ブックマーク50件ありがとうゴザイマス。

うたがっせんです。

 




 エルミナ神樹国について3日、一向に呼ばれる気配がない。


 どうやら想像以上に俺の力が強かった所為か、どうやって俺に秘術の情報を引き出させて殺すのか日夜協議しているらしい、ゴクロウサマデス。


 影魔法万歳、協議中の大会議室で紛糾する激論を俺はのんびりと影から拝聴していましたとも。


 影の中でお茶会を2回は出来るほどの会議を聞き、観光もせず宿屋で閉じ篭っている事になっている俺は世話役という名の監視が部屋に入ってくるまで(ここ)で盗聴タイムだ。


 観光しようと思ったんだが、思っていた首都と違ってエルフの国はあまり煌びやかじゃなく、ジメジメした感じの都市だった。

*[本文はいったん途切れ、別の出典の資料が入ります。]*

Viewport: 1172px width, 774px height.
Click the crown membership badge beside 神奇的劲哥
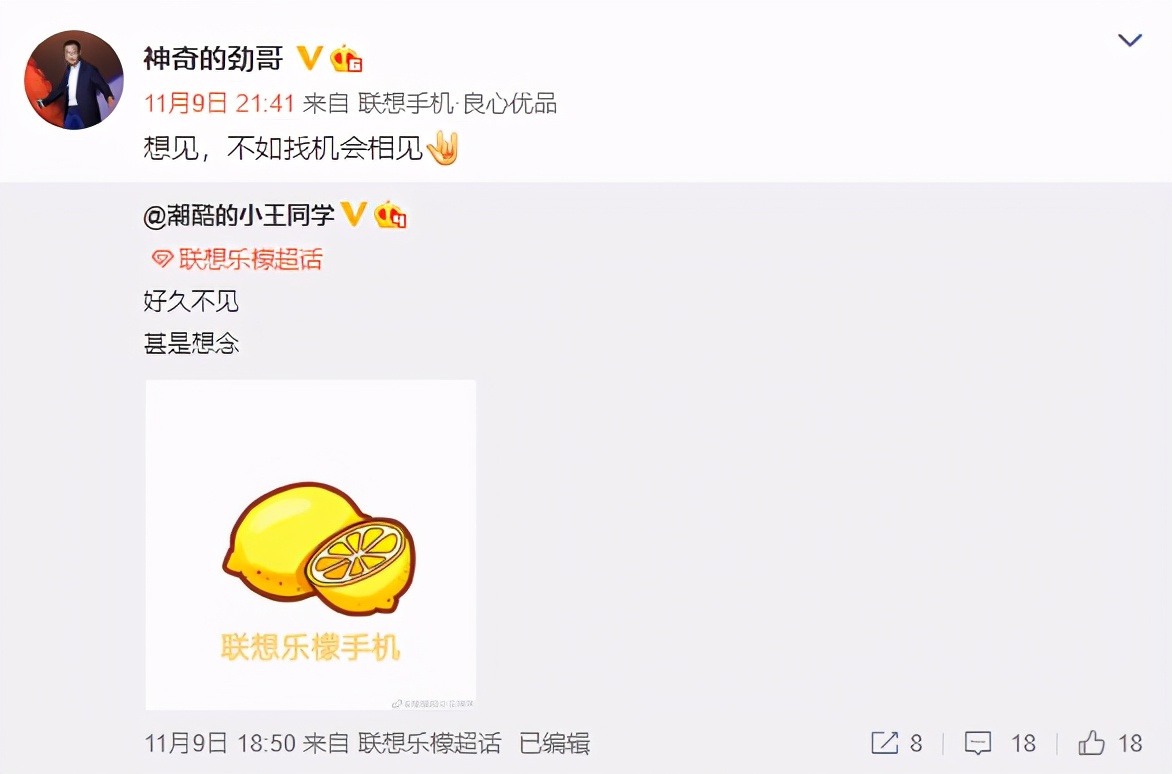coord(346,58)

 一度行って十分、美味しい物も楽しい物もない都市には観光客なんて見渡す限り誰もいない。


 右を見てもエルフ、左を見てもエルフ、観光業に力を入れていないからとかいう理由ではなく、エルフ至上主義が招いた種族差別の惨状が見て取れた。


 どうやってこの国は生きているのかと調べてみたが、どうやらこの国は通貨など交易以外ではしていない様で、基本物々交換をしていた。


 何と言うか、タイムスリップした気分。


 物々交換で済ませるなんて…正直通貨経済を生きる都会人には肌が合わない、ていうか、買い物が出来ないとは思わなかった。


 今泊まっている宿も使者達が寝泊りするタイプの専用の施設で、1日5000コルドで美味しくも不味くもない料理を食わされる、最低だな。


 自炊したい思いに駆られるが、厨房は貸してもらえない。


 縄張りを侵されたくないらしい、納得の理由だが、この程度のふざけた味しか作れない調理人が縄張り意識とかチャンチャラおかしい。


 なので、俺は2日目から異次元バックにある買い込んだ料理と形態食料で何とか凌いでいた。


 栄養バランスが悪いので、近い内野菜を食べたいです、肉はそろそろ飽きそうだ。


 エルライドからの近況報告だと、王都はそろそろ社交シーズンが終わる所為なのか、領主同士のパーティーも佳境に入ってきているみたいだ。


 シーズンが終われば表だって俺やエルライドに手を出せる奴はいなくなる、諜報畑の連中なら探すのが得意になってきているから、捕まえるのは容易いだろう。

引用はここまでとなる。